Problem to solve
Report how many lines in the records hold the string "file"; give the number and nothing else.

Extracted data
★ ★ ★ ★ ★

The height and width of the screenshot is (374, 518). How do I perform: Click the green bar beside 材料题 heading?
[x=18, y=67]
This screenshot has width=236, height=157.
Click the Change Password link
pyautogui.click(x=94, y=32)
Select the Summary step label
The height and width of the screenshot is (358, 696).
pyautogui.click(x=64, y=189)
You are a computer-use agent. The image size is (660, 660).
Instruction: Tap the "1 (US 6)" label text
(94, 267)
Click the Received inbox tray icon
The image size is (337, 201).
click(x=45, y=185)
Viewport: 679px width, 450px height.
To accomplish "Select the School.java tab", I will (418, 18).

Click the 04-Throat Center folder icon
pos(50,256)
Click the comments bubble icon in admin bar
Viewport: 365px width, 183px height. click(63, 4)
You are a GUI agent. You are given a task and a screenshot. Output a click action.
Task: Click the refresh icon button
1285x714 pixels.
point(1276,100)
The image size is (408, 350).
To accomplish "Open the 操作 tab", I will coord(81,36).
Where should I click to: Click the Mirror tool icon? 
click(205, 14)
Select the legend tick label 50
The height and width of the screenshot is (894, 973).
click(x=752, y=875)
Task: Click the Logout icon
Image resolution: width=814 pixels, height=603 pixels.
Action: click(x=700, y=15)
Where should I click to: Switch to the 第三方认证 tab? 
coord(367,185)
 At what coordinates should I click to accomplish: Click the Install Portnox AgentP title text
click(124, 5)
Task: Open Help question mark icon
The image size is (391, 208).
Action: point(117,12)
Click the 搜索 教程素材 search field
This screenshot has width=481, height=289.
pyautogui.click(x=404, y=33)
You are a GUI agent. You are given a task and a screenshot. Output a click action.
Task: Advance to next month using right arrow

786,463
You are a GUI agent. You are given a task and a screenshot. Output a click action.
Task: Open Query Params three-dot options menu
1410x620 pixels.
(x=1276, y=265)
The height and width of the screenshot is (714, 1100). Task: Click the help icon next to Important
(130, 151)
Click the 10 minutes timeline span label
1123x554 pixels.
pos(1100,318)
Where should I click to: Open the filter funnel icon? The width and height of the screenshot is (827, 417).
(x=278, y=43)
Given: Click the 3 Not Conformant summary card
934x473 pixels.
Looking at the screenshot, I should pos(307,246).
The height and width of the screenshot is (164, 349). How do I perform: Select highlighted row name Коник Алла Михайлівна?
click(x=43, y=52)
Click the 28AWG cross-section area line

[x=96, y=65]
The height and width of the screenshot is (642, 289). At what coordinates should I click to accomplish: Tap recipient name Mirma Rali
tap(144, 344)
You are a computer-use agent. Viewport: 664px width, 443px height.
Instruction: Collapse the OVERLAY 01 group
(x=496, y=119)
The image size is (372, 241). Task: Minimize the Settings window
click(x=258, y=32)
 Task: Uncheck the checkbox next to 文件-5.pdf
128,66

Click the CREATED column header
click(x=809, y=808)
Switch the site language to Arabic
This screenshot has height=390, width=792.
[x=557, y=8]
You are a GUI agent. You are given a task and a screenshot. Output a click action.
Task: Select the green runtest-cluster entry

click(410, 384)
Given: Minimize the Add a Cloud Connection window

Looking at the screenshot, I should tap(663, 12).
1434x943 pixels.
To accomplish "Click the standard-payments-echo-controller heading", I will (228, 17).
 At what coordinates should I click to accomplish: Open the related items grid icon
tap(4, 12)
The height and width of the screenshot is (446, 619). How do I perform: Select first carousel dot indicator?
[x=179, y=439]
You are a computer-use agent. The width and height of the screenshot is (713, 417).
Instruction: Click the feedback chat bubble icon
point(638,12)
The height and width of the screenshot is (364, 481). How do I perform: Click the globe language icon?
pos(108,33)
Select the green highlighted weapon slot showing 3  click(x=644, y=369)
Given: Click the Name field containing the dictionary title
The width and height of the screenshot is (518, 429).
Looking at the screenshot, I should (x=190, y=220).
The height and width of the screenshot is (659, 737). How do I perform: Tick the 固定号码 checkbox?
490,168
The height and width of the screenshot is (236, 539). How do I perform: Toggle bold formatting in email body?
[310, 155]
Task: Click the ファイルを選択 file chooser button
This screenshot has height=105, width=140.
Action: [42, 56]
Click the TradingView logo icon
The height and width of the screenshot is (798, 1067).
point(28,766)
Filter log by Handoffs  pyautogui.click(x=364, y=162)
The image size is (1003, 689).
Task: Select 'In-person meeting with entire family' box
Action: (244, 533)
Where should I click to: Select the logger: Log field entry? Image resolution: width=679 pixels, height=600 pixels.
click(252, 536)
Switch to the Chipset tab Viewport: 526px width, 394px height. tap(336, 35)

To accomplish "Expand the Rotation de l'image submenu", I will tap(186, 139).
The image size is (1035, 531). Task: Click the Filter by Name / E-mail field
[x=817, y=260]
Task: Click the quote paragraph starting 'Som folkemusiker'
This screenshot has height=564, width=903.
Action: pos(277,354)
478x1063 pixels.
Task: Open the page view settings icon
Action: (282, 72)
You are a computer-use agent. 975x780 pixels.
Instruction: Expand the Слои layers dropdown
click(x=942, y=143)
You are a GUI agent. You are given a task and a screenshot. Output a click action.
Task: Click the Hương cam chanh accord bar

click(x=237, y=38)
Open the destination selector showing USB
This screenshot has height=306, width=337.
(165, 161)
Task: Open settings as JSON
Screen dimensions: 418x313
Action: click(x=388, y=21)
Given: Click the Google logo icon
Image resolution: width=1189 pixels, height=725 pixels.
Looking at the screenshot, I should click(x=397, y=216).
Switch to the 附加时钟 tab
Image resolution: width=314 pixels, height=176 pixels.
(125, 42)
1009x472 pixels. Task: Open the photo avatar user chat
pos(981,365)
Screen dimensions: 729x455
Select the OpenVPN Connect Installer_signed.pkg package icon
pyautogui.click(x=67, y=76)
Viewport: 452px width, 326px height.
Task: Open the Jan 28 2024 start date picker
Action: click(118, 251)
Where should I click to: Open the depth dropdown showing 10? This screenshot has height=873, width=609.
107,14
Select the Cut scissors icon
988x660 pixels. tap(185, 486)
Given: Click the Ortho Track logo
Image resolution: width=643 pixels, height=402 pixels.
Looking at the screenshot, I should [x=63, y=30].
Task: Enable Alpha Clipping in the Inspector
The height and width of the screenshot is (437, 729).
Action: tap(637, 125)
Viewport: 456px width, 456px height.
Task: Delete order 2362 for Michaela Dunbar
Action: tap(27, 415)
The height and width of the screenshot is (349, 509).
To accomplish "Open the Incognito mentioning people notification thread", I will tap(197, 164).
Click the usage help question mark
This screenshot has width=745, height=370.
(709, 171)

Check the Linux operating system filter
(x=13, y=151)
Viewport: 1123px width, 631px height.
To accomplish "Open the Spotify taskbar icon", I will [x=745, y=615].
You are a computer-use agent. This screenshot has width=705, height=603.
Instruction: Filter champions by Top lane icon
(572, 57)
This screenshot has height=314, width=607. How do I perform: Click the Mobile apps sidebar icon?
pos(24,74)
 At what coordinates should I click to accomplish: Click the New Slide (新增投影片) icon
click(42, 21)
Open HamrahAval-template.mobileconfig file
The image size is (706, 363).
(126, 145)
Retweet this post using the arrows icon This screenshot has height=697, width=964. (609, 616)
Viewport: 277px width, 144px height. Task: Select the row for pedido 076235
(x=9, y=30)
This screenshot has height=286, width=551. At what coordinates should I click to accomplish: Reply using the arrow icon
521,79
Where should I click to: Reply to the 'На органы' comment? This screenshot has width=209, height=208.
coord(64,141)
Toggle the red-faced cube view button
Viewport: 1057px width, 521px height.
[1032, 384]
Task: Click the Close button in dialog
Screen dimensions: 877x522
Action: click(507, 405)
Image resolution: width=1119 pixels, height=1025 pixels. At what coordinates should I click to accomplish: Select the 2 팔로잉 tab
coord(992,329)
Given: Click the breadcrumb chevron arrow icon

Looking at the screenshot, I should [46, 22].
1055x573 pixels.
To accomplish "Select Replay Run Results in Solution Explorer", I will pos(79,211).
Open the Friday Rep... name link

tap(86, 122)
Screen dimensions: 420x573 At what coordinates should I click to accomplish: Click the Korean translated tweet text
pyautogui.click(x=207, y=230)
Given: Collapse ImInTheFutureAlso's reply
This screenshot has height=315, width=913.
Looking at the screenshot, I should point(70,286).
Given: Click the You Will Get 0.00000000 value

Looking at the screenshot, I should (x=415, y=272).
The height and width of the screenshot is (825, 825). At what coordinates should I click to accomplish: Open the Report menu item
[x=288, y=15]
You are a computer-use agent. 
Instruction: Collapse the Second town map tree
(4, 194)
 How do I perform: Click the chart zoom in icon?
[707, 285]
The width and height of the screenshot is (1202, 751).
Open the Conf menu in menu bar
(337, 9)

★ ★ ★ ★ ★

Result
2